● **REQUIRED TASKS**:
**A)** Reproduce everything in the Long Ya Men passage from "Long Ya Men was documented" down to "1405 and 1433.".
**B)** In the Long Ya Men passage, what does the Malay name Batu Berlayar mean?

The rocky outcrop served as a navigational aid to ancient mariners sailing through the swift waters of the narrow channel, but was subsequently destroyed by the British in 1848 to widen the channel for larger vessels to sail through. In 2005, a symbolic replica was erected by the Singapore government near its original site to mark the role it played in Singapore's maritime history.

Long Ya Men was documented in Wang Dayuan's travelogue Daoyi Zhilüe as one of the two settlements of Temasek. It was marked in the Mao Kun navigational map historical maritime annal Wubei Zhi said to date from the voyages of Ming dynasty's Admiral Zheng He. Long Ya Men in the map was also used to refer to the strait between Sentosa island and Labrador Point, and named after a pinnacle of stone that was called Batu Berlayar, which means "Sail Rock" in Malay. Another suggestion is that it refers to the Singapore Main Strait south of Pulau Satumu. The unique features of the Long Ya Men was said to have assisted Zheng He in navigating the waters around Singapore during his seven maritime voyages to the west between 1405 and 1433.

Stored data entries:
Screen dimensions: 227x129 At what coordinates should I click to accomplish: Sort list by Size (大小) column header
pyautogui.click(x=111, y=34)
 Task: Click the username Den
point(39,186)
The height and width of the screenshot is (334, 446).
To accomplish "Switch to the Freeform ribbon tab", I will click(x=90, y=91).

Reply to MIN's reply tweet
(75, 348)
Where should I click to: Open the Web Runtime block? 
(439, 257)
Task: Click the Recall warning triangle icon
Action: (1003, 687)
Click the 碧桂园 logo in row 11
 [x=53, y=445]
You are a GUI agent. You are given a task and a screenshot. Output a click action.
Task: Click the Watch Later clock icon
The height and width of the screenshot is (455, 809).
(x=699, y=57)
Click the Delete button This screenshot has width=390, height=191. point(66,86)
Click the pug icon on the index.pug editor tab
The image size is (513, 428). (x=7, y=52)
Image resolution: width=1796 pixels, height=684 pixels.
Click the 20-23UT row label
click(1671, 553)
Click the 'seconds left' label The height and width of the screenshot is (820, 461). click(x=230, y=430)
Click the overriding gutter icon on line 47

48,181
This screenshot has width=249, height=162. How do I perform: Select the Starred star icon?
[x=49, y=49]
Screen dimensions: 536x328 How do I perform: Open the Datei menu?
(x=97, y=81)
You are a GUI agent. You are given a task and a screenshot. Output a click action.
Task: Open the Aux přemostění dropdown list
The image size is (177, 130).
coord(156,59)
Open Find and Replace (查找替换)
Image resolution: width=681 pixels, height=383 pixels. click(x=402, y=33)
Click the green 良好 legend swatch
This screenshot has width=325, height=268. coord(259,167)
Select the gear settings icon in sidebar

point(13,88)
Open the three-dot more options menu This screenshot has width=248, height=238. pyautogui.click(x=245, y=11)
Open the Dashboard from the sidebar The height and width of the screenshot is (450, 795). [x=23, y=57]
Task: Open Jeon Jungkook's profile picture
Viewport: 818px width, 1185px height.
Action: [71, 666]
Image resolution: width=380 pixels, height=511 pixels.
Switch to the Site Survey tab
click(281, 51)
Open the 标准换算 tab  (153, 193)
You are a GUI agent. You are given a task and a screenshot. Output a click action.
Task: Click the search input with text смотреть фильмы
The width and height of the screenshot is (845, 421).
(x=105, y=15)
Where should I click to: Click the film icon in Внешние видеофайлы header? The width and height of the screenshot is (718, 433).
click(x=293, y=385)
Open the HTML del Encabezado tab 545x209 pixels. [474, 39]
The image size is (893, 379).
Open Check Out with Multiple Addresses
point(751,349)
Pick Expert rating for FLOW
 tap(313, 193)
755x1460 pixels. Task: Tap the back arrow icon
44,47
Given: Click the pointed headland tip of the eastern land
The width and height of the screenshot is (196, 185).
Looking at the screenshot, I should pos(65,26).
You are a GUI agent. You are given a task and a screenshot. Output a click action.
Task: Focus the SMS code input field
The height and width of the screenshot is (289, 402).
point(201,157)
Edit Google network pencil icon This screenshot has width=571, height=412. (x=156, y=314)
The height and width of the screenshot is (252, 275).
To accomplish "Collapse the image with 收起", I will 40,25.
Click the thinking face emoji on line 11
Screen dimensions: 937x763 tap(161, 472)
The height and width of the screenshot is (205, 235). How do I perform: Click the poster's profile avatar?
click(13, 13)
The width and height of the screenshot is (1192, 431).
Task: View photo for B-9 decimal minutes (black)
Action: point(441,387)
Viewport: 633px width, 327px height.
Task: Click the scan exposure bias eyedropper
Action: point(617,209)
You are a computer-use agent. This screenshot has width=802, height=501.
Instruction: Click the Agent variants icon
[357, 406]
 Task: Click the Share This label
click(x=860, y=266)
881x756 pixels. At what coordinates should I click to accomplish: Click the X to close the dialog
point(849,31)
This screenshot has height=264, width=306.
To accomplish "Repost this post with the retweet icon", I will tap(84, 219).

● **RESULTS BY TASK**:
**A)**
Long Ya Men was documented in Wang Dayuan's travelogue Daoyi Zhilüe as one of the two settlements of Temasek. It was marked in the Mao Kun navigational map historical maritime annal Wubei Zhi said to date from the voyages of Ming dynasty's Admiral Zheng He. Long Ya Men in the map was also used to refer to the strait between Sentosa island and Labrador Point, and named after a pinnacle of stone that was called Batu Berlayar, which means "Sail Rock" in Malay. Another suggestion is that it refers to the Singapore Main Strait south of Pulau Satumu. The unique features of the Long Ya Men was said to have assisted Zheng He in navigating the waters around Singapore during his seven maritime voyages to the west between 1405 and 1433.

**B)** "Sail Rock"